Learning brings people better fortunes. In China, there are countless stories that tell of how underprivileged people have changed their lives through education.

Migrant worker with passion for reading inspires many

Wu Guichun leaves a thank you note at a library in Dongguan, southern China’s Guangdong province.

Wu Guichun receives a new reader card from a library in Dongguan, southern China’s Guangdong province.

Wu Guichun, a migrant worker from central China’s Hubei province, has spent much of his spare time in the past 17 years reading at a library in Dongguan, southern China’s Guangdong province.

However, the outbreak of the COVID-19 pandemic created difficulties in many factories and reduced the number of job opportunities in the city, forcing the 54-year-old to make plans to go back home.

Before starting his long journey back, Wu left a thank you note at the city library. "Books can make people more rational and they can only benefit us, not harm us. Looking back over the past years, this library has been the best place. Reluctant as I am to leave, I'm forced by life to do it. I will never forget this library,” Wu wrote.

Luckily, Wu didn’t have to leave the city in the end, as he secured a job as a cleaner in a residential compound, which means he can continue pursuing his love for reading at the city library.

Security guard becomes an educator

Zhang Juncheng, the first security guard at Peking University to sit the college entrance exam.

In 1995, Zhang Juncheng from north China’s Shanxi province became a security guard at Peking University in Beijing. Zhang, who only had a junior middle school education at the time, had tried different jobs before being hired as a security guard.

Under the guidance of a professor at Peking University, Zhang started to read books of various themes, including literature, philosophy and history, after his shifts ended.

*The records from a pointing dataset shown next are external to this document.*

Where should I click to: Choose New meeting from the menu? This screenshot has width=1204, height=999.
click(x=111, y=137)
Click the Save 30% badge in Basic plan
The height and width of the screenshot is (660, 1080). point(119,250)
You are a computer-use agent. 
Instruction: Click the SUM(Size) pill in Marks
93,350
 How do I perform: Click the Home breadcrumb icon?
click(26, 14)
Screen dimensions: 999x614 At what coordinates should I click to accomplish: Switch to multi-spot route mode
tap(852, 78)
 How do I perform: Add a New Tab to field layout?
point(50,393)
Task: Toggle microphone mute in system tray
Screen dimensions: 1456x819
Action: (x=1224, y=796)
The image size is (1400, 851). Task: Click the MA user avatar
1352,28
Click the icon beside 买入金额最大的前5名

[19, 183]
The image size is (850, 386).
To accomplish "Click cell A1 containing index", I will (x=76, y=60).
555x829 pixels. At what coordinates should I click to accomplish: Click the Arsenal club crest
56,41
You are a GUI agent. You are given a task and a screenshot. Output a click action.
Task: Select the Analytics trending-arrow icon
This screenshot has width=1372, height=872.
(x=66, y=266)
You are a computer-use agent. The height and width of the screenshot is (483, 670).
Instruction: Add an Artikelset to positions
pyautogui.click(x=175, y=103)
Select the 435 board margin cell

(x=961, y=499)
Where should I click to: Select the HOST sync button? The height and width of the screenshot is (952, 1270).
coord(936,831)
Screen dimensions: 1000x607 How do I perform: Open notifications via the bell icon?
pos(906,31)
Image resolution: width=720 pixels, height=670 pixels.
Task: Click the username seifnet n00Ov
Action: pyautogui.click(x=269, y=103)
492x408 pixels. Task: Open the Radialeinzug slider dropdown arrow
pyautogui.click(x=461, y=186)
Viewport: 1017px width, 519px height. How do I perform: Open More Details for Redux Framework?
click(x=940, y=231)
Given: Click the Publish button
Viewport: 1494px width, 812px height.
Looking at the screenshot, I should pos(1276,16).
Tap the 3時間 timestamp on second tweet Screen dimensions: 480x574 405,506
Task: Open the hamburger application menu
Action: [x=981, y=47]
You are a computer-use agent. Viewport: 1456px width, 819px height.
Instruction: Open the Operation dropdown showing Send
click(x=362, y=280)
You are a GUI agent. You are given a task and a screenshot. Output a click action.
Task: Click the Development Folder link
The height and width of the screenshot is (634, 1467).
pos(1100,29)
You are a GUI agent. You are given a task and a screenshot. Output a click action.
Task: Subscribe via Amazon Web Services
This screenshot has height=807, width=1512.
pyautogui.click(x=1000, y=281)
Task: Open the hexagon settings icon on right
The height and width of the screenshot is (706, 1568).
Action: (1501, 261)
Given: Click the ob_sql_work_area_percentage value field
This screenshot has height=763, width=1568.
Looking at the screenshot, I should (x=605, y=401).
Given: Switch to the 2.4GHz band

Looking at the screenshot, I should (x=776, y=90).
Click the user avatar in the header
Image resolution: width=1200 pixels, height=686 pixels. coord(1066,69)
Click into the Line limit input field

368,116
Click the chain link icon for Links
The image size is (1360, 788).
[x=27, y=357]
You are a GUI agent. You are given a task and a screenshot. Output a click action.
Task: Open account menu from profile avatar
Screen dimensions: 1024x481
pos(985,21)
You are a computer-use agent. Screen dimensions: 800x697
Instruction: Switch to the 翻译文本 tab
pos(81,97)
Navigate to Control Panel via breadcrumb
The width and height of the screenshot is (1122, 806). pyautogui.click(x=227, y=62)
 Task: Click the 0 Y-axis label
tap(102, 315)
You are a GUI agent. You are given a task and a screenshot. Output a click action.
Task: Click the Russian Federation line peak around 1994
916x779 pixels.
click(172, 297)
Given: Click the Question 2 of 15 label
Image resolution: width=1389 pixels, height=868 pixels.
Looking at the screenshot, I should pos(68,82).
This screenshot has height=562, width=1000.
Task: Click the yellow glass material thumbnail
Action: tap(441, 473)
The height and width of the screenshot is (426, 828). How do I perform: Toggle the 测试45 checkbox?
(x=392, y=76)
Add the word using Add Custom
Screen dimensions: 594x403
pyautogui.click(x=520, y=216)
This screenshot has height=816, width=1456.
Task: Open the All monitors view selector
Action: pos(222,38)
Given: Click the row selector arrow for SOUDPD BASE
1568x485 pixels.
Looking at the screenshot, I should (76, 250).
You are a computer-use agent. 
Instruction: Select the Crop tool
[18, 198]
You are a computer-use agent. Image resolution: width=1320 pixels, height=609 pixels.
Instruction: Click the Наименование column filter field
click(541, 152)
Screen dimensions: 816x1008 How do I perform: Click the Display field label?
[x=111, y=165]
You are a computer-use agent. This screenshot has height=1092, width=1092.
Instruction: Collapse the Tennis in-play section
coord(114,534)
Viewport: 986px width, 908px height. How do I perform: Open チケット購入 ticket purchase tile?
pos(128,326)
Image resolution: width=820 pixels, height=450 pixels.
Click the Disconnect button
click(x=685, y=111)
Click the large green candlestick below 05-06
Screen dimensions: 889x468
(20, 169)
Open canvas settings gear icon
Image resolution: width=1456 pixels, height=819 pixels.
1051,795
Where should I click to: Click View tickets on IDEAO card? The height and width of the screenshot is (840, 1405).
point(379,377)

In the autumn of 1995, he sat the college entrance examination and was successfully enrolled in the law department of Peking University. In 2015, he established a secondary school in his hometown along with four friends.

Zhang’s experience inspired many other guards also seeking to raise their social status. Over the past years, more than 500 security guards working at Peking University have been admitted to colleges and universities.

Street cleaner becomes novelist

Photo shows Zhu Chaoshi

Over the past 20 years, Zhu Chaoshi, a street cleaner currently in his 60s, has completed several novels of varying length in his spare time, including one 300,000-character novel that became a hit on the Internet.

Being computer illiterate, Zhu edited the novel by hand before finalizing the draft. His two daughters helped him type up the novel and uploaded it onto the Internet.

Zhu is currently planning to write his next novel, which will be about his experience as a street cleaner.